A couple imprisoned in Bali for their part in a drug smuggling plot were caught brawling through the jail fences.

Julian Ponder, one of the masterminds behind the scheme, has now been banned from seeing girlfriend Rachel Dougall.

The couple, who have a flat in Eastern Terrace, Kemp Town, have a six-year-old daughter together who is understood to be living with Dougall’s mother in Preston Park.

Ponder was jailed for six years for drug possession and Dougall for a year for failing to report a crime after they were arrested in Bali.

A source told a national newspaper the pair had been caught fighting through the fence which separates the men’s and women’s blocks at Kerobokan jail.

Prisoners are allowed to talk through the divide, but a fight is believed to have broken out between the couple, with Ponder grabbing Dougall’s hair through the wire.

Ponder was also involved in a vodka-fuelled fight with his co-accused, Paul Beales.

The pair, who share a cell, have been told they will lose time off on remission because of the trouble.

Drinking vodka

Beales needed 12 stitches in his head after Ponder ripped a plank of wood from a door panel and attacked him, an inmate told the Mail on Sunday.

The prisoner said: “They had been drinking vodka smuggled into the prison all day when the row broke out.

“They are normally thick as thieves. No one knows what caused them to fall out.”

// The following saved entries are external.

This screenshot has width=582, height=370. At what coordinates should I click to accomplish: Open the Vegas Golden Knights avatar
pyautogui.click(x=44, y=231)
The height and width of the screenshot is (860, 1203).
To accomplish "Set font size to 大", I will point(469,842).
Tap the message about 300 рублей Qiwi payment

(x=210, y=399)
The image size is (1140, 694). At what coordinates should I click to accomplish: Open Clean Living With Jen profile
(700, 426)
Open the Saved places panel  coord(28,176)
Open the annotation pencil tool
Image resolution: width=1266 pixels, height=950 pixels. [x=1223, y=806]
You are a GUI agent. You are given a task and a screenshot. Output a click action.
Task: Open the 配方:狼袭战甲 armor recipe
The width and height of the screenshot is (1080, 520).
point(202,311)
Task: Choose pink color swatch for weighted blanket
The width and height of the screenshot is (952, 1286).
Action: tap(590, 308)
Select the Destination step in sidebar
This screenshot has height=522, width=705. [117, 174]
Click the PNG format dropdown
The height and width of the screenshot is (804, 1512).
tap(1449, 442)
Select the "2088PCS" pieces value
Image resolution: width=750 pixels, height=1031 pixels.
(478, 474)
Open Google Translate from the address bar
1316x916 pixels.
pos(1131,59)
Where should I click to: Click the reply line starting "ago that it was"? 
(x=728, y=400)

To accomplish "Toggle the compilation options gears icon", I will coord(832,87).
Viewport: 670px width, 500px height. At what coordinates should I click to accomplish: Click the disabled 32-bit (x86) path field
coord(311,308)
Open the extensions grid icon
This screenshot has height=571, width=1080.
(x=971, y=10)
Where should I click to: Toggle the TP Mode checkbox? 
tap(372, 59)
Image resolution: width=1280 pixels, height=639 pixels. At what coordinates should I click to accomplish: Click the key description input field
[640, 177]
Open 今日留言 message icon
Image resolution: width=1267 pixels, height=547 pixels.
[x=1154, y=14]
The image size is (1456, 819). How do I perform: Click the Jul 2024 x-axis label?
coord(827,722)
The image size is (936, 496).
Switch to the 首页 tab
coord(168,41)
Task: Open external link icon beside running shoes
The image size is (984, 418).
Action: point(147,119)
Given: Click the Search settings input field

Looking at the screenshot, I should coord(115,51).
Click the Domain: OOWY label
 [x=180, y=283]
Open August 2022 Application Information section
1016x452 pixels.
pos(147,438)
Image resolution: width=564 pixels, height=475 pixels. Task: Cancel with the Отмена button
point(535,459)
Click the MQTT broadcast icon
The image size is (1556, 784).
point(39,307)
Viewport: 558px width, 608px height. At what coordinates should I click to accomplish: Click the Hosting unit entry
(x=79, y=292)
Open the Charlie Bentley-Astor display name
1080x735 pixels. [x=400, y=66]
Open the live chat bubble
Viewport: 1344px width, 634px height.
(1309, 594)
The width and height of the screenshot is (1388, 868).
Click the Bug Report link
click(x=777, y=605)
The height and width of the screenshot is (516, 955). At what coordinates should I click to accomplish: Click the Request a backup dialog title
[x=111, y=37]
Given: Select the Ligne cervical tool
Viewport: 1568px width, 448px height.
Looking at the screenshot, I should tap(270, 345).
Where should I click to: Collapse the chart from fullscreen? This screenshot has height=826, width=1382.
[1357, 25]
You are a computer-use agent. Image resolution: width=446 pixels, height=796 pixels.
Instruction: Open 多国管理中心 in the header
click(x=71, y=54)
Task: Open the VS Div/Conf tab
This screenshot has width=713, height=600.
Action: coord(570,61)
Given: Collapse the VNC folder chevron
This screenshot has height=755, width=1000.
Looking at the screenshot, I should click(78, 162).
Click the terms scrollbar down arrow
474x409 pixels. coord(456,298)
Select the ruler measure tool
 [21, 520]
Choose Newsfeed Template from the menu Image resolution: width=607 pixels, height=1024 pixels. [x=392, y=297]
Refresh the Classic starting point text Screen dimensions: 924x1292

Dougall is due to leave the prison in the coming weeks after serving her year sentence for failing to report a crime.

Her father Barry, who lives in Haywards Heath, said: “I don’t know for certain when she will be back but I will be looking forward to seeing her.

Sentence appeal

“She’s very fortunate with her sentence, although we still don’t really know what her involvement in it all has been. To only serve a year it can’t have been much.”

One of the gang, drugs mule and grandmother Lindsay Sandiford, this week had her appeal against a death sentence rejected.

But the 56-year-old said she would rather die than get “old and decrepit” in an Indonesian jail.

Mr Dougall said: “Hearing that she would rather be executed and have it over with does make me worry about Rachel.

"But she knows there’s a light at the end of the tunnel. I’ve had a couple of phone calls from the Foreign Office who say she is coping.”